The report, based on a study by internationally recognized researchers, including British economist Professor Michael Spagat and prominent Palestinian pollster Dr. Khalil Shikaki, claims that the Palestinian death toll—far surpassing official figures—has been underreported by at least 40%.
The team surveyed over 2,000 Gazan families encompassing approximately 10,000 individuals. Their findings estimate that by January 2025, roughly 75,200 people had already been killed in the enclave, most as a direct result of Israeli munitions. In contrast, Gaza’s Ministry of Health had at that time reported 45,660 fatalities.
While the researchers’ data remains in preprint and has not yet undergone formal peer review, Haaretz noted that the findings align closely with a separate January 2025 study by the London School of Hygiene & Tropical Medicine, which used different methodologies but reached similar conclusions about the scale of underreporting.
Professor Spagat, whose work has covered conflict mortality in Syria, Iraq, and Kosovo, told Haaretz, “Gaza now ranks among the most lethal conflicts per capita in the modern era—particularly in the ratio of civilian to combatant casualties.”
Women and Children: Over Half of the Dead
According to the research, 56% of the deceased were women or children under the age of 18—a proportion that dramatically surpasses civilian casualty rates seen in other recent wars, including in Kosovo (20%), Iraq (17%), and Syria (20%).

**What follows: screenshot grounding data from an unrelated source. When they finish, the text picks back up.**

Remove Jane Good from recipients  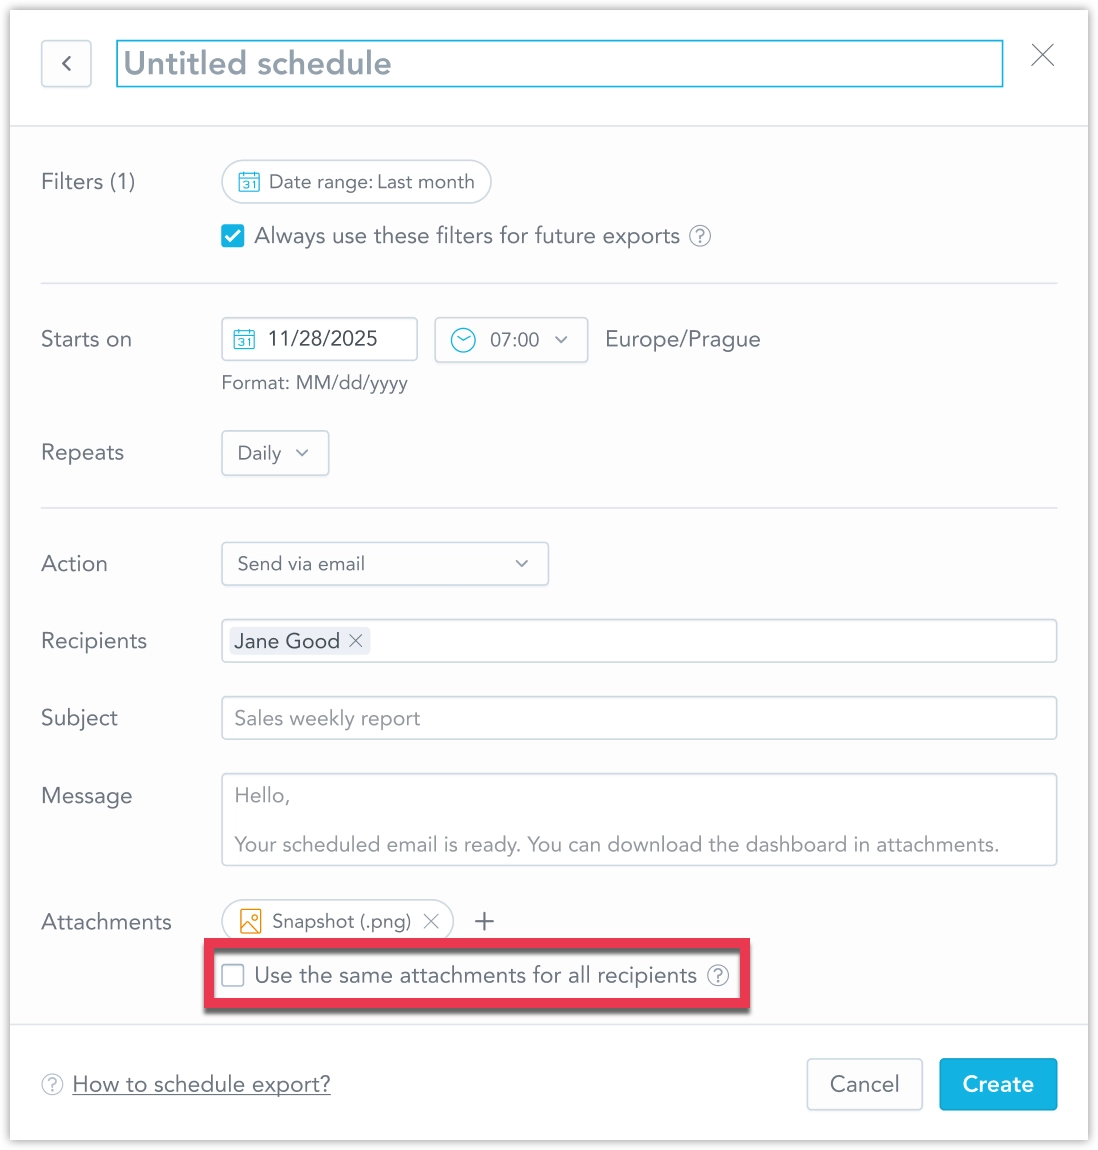coord(355,640)
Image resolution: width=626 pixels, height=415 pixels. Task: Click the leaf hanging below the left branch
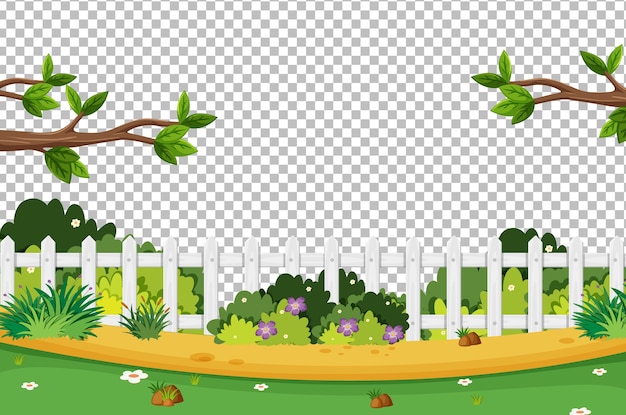point(64,163)
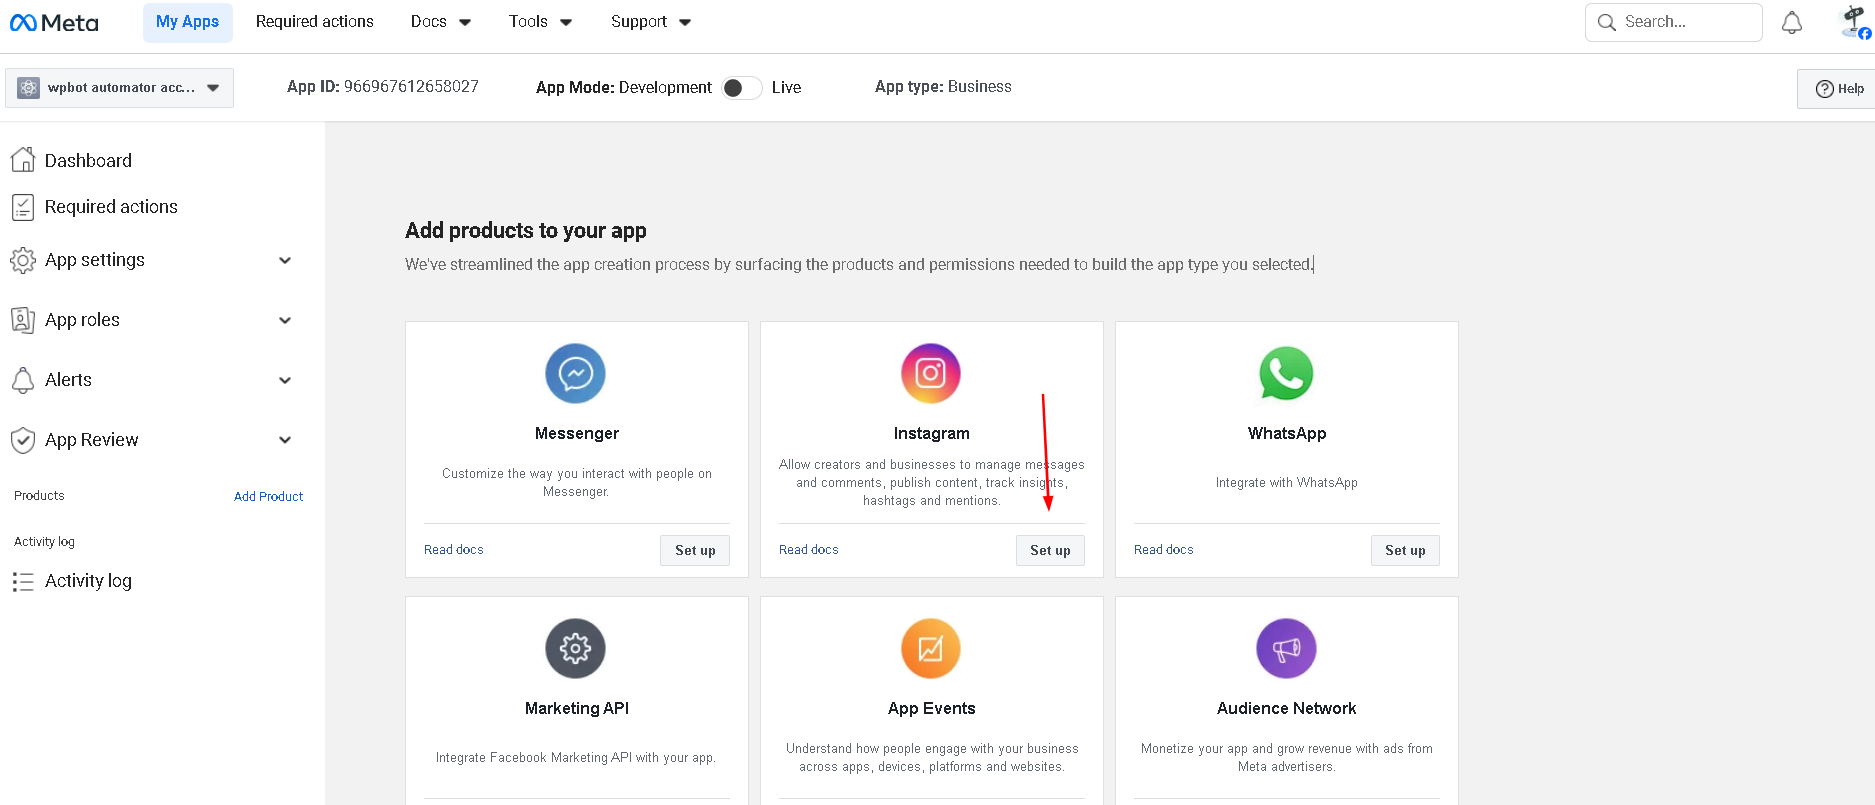Screen dimensions: 1875x805
Task: Click the WhatsApp product icon
Action: (1286, 374)
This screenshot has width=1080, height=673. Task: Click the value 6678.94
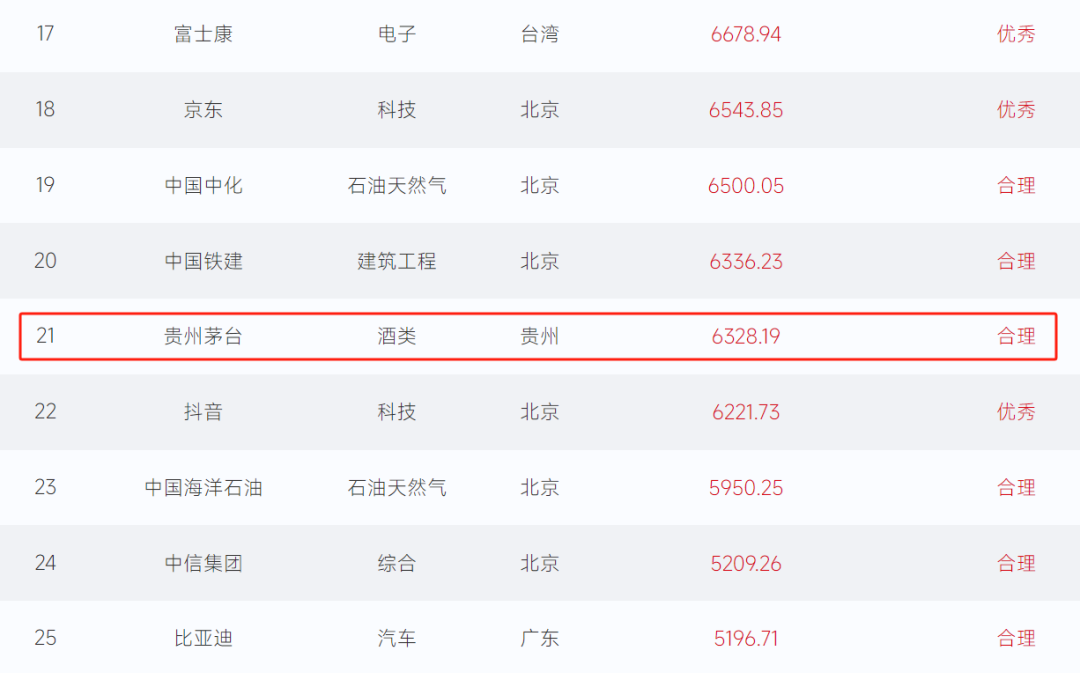(x=745, y=34)
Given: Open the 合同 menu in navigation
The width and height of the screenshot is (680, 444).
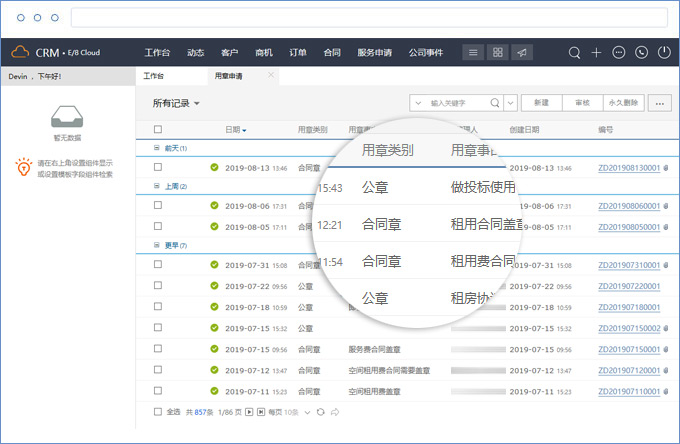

The findings challenge Israeli government claims that over 20,000 Hamas operatives have been killed, a figure critics say is unsupported by verifiable evidence or detailed casualty records.
The report highlights how indirect factors—including hunger, disease, and the shelling of aid distribution centers—have significantly contributed to the death toll. Palestinian witnesses and aid workers allege that Israeli forces fired on crowds near food distribution sites, incidents that have killed over 500 people and injured hundreds more in recent weeks, according to Gaza’s Health Ministry.
Aid Under Fire, Trust Under Strain
The Gaza Humanitarian Foundation, a newly formed relief body supported by a U.S. private contractor, began distributing food aid at four locations across southern Gaza in May. Witnesses allege multiple shootings occurred along roads to these distribution sites, causing panic among starving residents.
With ceasefire talks stalled and aid deliveries restricted, humanitarian organizations warn of catastrophic levels of starvation and disease spreading through the war-ravaged strip.
As the war nears its 22nd month, researchers and rights groups are calling for independent investigations and unfettered access to Gaza, where data collection remains severely limited by ongoing hostilities.